But opposition to the war – the marching, the petition-signing, the oh-so-knowing derision of George Bush and so forth – meant one thing very clearly. Had this campaign succeeded in its goal and actually prevented the war it was opposed to, the life of the Baathist regime would have been prolonged, with all that that entailed: years more (how many years more?) of the rape rooms, the torture chambers, the children’s jails, and the mass graves recently uncovered.

This was the result which hundreds of thousands of people marched to secure. Well, speaking for myself, comrades, there I draw the line. Not one step.

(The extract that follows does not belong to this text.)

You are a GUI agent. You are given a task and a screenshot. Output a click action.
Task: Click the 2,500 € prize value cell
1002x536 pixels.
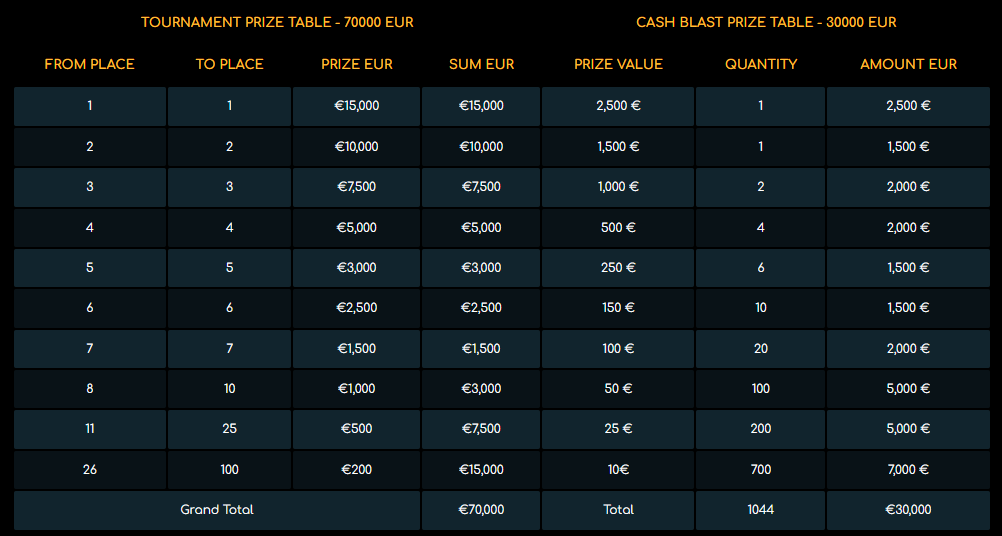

A spot of googling reveals that Mr. Geras is Professor in the Department of Government at the University of Manchester. His books include Marx and Human Nature: Refutation of a Legend, Solidarity in the Conversation of Humankind: The Ungroundable Liberalism of Richard Rorty, and Men of Waugh: Ashes 2001, and he shows up in rags like Imprints: A Journal of Analytical Socialism (I confess to Windexing my computer screen after that web page opened up). One is always searching for sane lefties to try to gain some insight into the cult of the state, and Norm looks like he may be worth keeping an eye on.

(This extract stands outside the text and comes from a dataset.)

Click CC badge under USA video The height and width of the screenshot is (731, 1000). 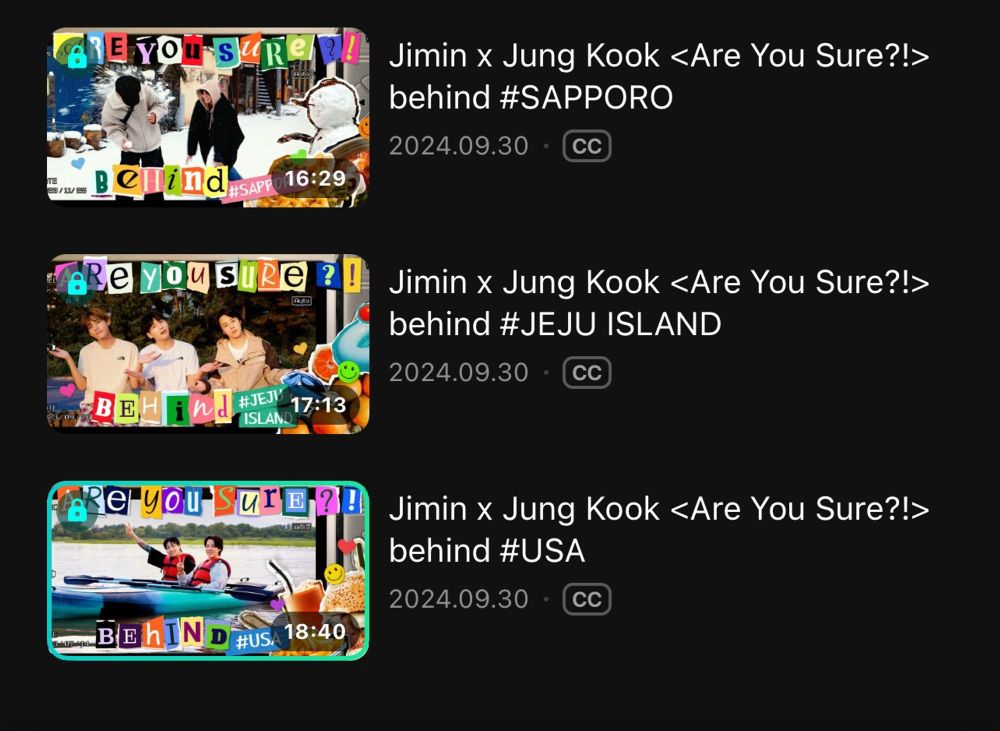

21 comments to A lefty speaks on the war

  • Left-wingers are not insane or loony.

    In my experience they have:
    [1] A strong and quite noble sense of principle overwhelming what they see as narrow utilitarian concerns like profit. [Principle is what you see acting here as Geras criticises his fellow marchers against war on Iraq – note also the socialist George Orwell’s not-often repeated remark that both imperialism and fascism are disgusting, but if you absolutely have to choose, back imperialism {such as the attack on Iraq, he would have said} against fascism {Ba’athist Iraq} every time].
    [2] A genuine difficulty with arithmetic making it hard to explain to them things like how a freely-fluctuating currency is a self-correcting mechanism for countries with debt or inflation, or more generally why markets find prices which are best for all more efficiently than well-meaning committees.

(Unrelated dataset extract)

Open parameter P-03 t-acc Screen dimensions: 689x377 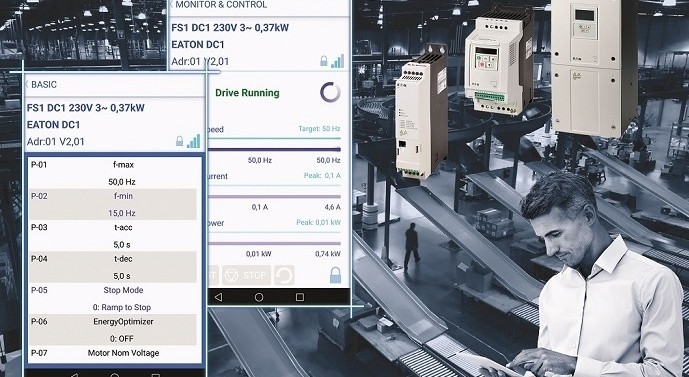[x=113, y=236]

    [1] and [2] reinforce each other, with the innumeracy strengthening the belief that how humans treat each other surely cannot boil down to such bean-counting pettiness, and the sincere principles constantly reviving the idea that perhaps markets only perform better so far because the well-meaning committees were not well-meaning enough.

    One of my best friends is an extremely open-minded Marxist who has both the above qualities. Mind you, he is so open-minded by Marxist standards that he genuinely likes American self-help authors, describes Marx as a “failed healer”, is worried and irritated by Britain’s falling educational standards, and recently suggested to me unprompted that maybe the US was right to go into Vietnam because the “domino effect” makes quite a lot of sense for him now, on reflection. I’m meanwhile the one suggesting in our chats that it is sad that there is not a handful of white people in Bradford [where he works] learning Urdu.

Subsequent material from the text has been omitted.